(Text and item location entries)
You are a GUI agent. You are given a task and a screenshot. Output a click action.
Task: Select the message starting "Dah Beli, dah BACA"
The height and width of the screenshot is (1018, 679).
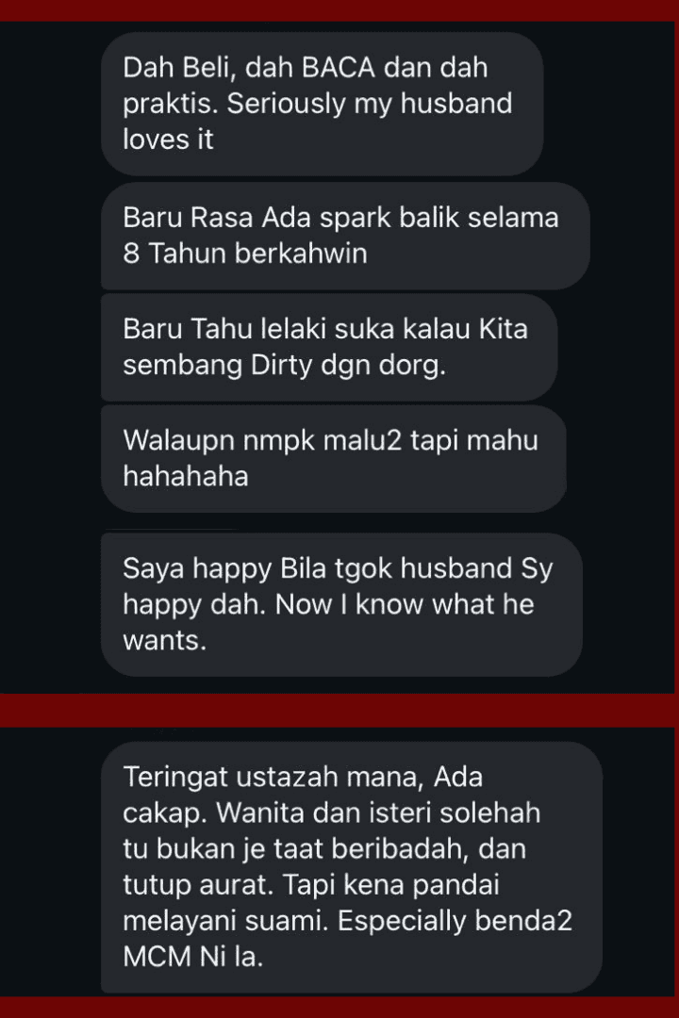click(x=323, y=104)
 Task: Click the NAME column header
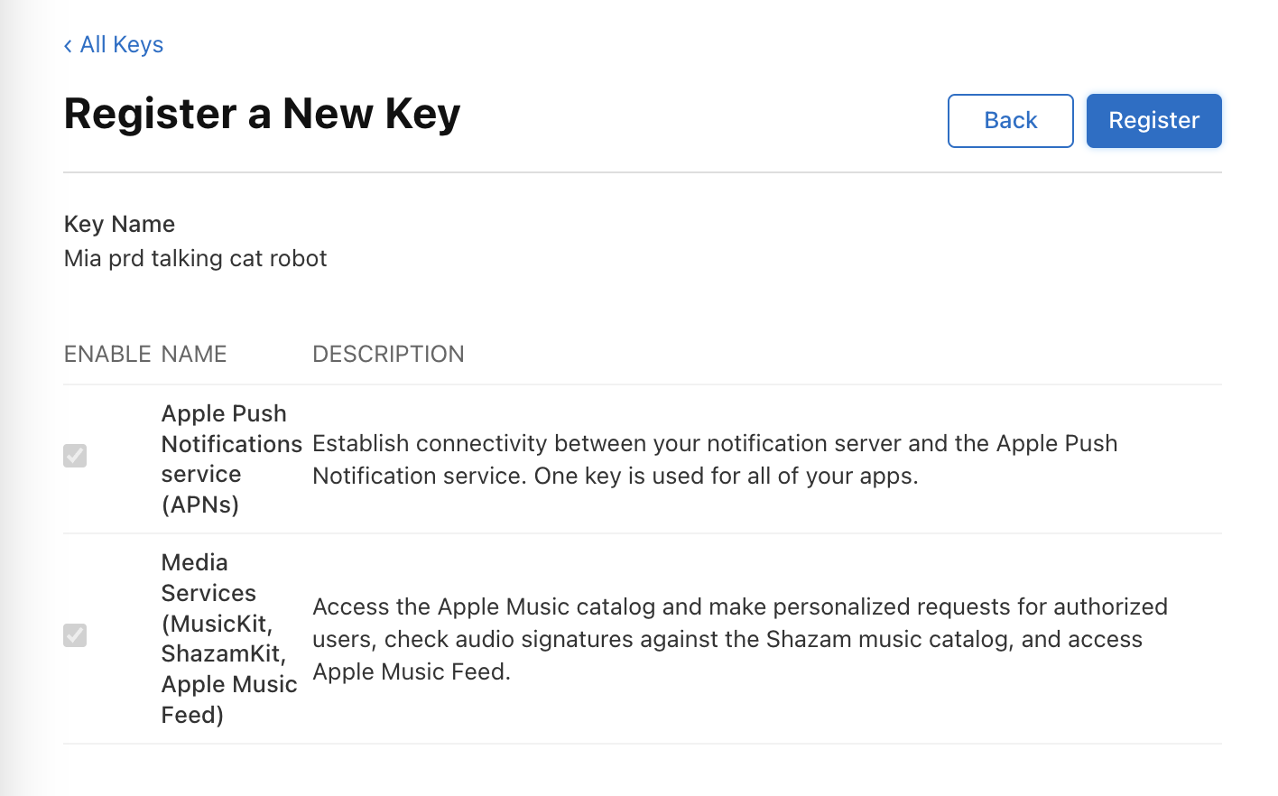(194, 354)
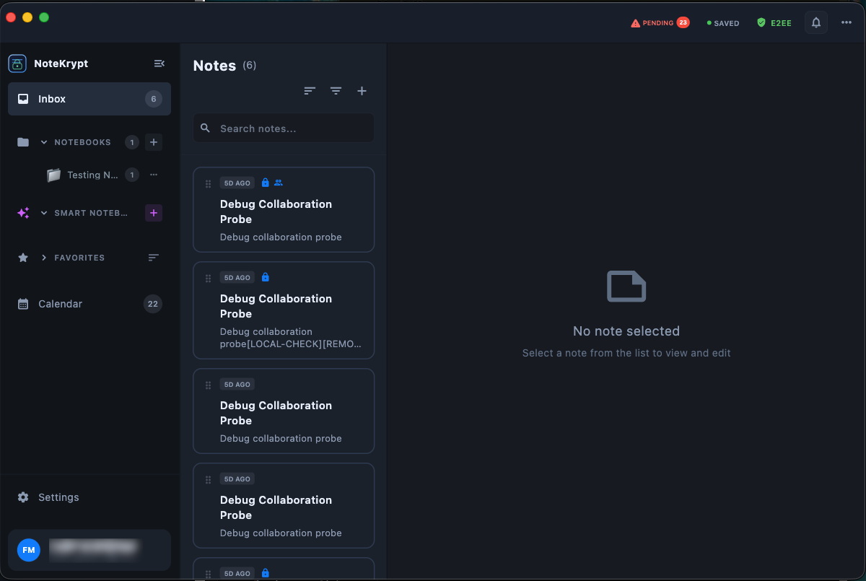Image resolution: width=866 pixels, height=581 pixels.
Task: Click inside the Search notes field
Action: tap(283, 128)
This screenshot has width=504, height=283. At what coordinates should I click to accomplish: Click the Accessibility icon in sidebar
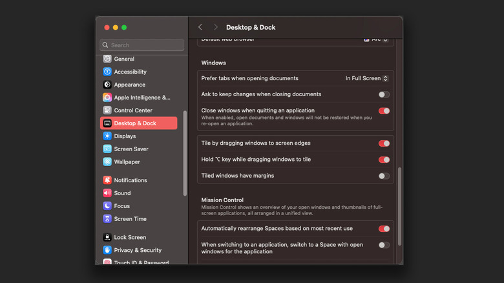(x=107, y=72)
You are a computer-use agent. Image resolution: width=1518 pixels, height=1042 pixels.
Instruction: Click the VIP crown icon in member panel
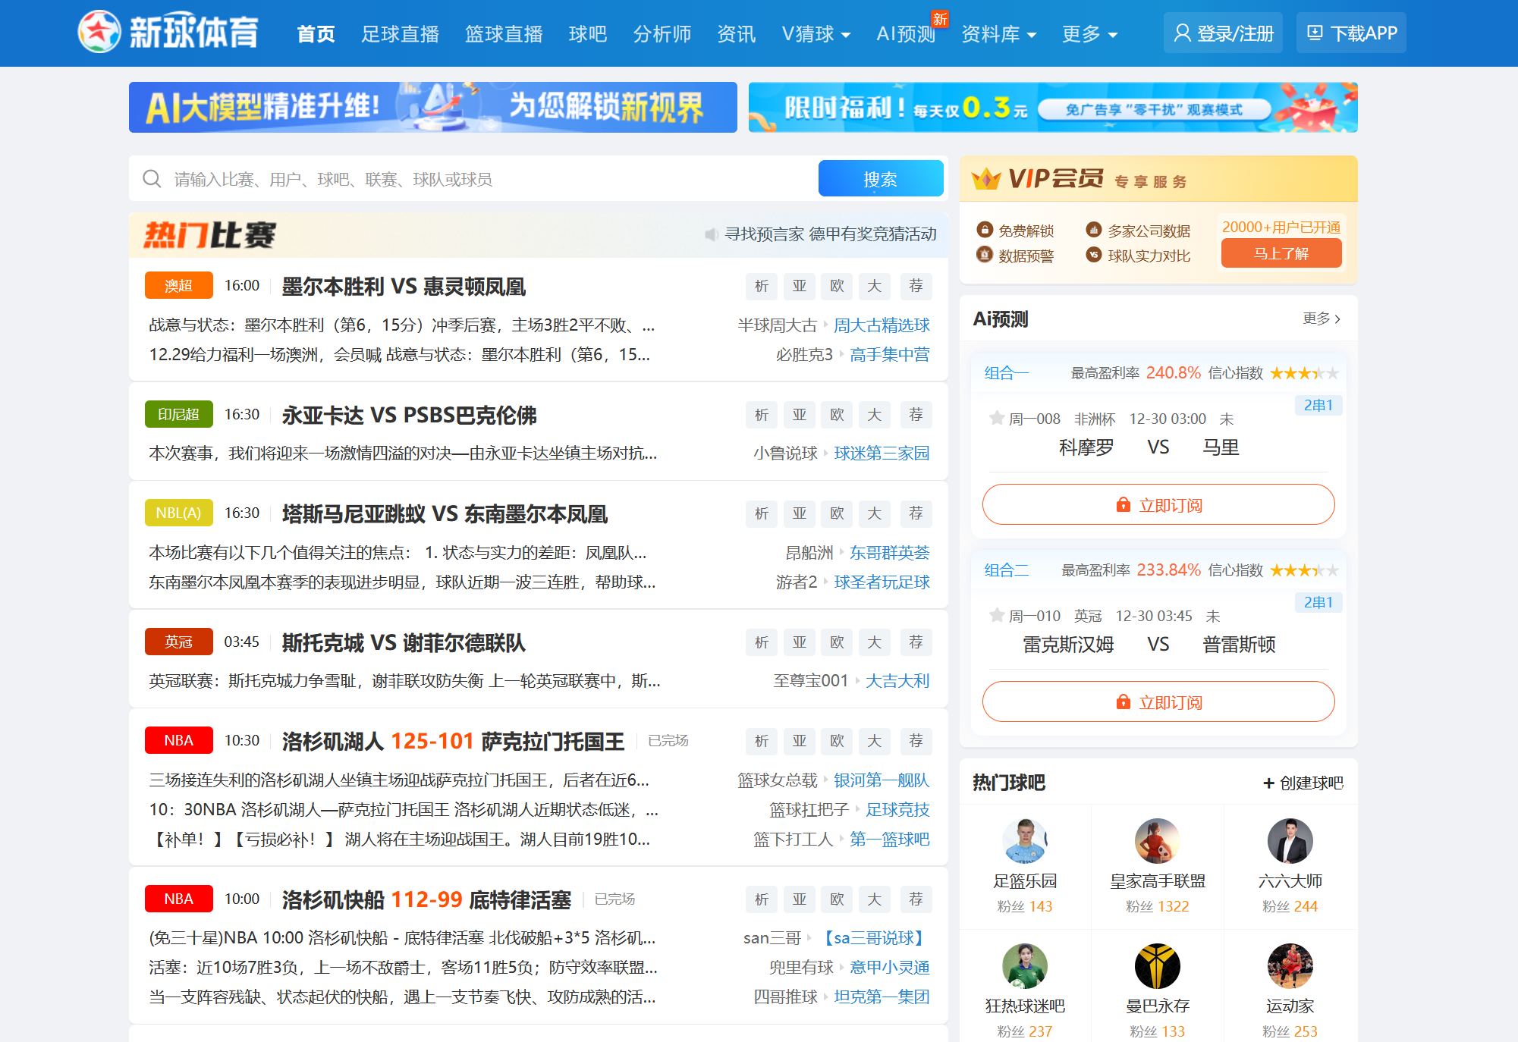[x=985, y=179]
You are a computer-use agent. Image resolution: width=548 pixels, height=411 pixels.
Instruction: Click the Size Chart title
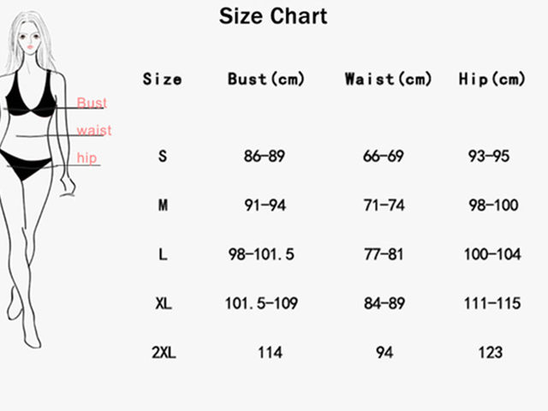pos(273,15)
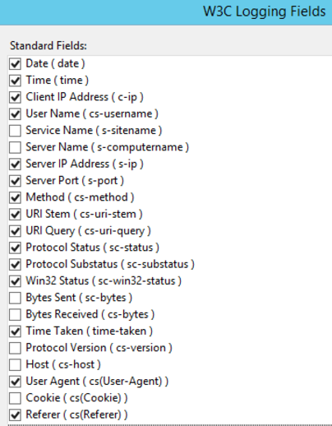Viewport: 332px width, 426px height.
Task: Enable Service Name ( s-sitename )
Action: pos(15,131)
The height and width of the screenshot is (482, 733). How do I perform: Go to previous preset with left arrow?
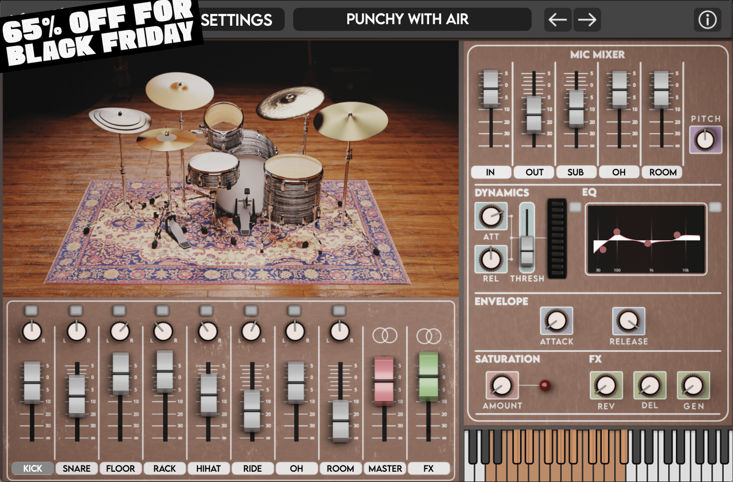click(558, 20)
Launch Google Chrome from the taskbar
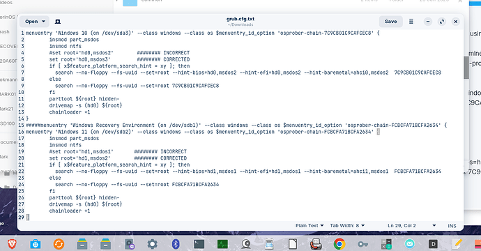This screenshot has width=481, height=251. pos(339,244)
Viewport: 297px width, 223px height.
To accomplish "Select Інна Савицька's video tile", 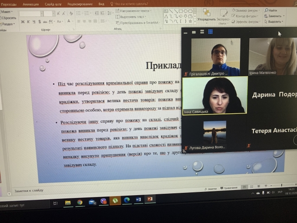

=== The problem ===
Rewrite the entries above as a JSON list of strings, one string per line, skipping blank lines and leaving out the pictures.

=== Written response ===
[
  "You are a GUI agent. You are given a task and a screenshot. Output a click action.",
  "Task: Select the message starting \"Dah Beli, dah BACA\"",
  "The height and width of the screenshot is (1018, 679).",
  "click(x=323, y=104)",
  " Task: Click the NAME column header",
  "(194, 354)",
  "Image resolution: width=866 pixels, height=581 pixels.",
  "Task: Click inside the Search notes field",
  "Action: tap(283, 128)",
  "This screenshot has width=504, height=283. At what coordinates should I click to accomplish: Click the Accessibility icon in sidebar",
  "(x=107, y=72)",
  "You are a computer-use agent. Image resolution: width=1518 pixels, height=1042 pixels.",
  "Instruction: Click the VIP crown icon in member panel",
  "[x=985, y=179]",
  "You are a computer-use agent. Image resolution: width=548 pixels, height=411 pixels.",
  "Instruction: Click the Size Chart title",
  "pos(273,15)",
  "Viewport: 332px width, 426px height.",
  "Task: Enable Service Name ( s-sitename )",
  "Action: pos(15,131)",
  "The height and width of the screenshot is (482, 733). How do I perform: Go to previous preset with left arrow?",
  "click(558, 20)",
  "Launch Google Chrome from the taskbar",
  "This screenshot has width=481, height=251. pos(339,244)",
  "Viewport: 297px width, 223px height.",
  "To accomplish \"Select Інна Савицька's video tile\", "
]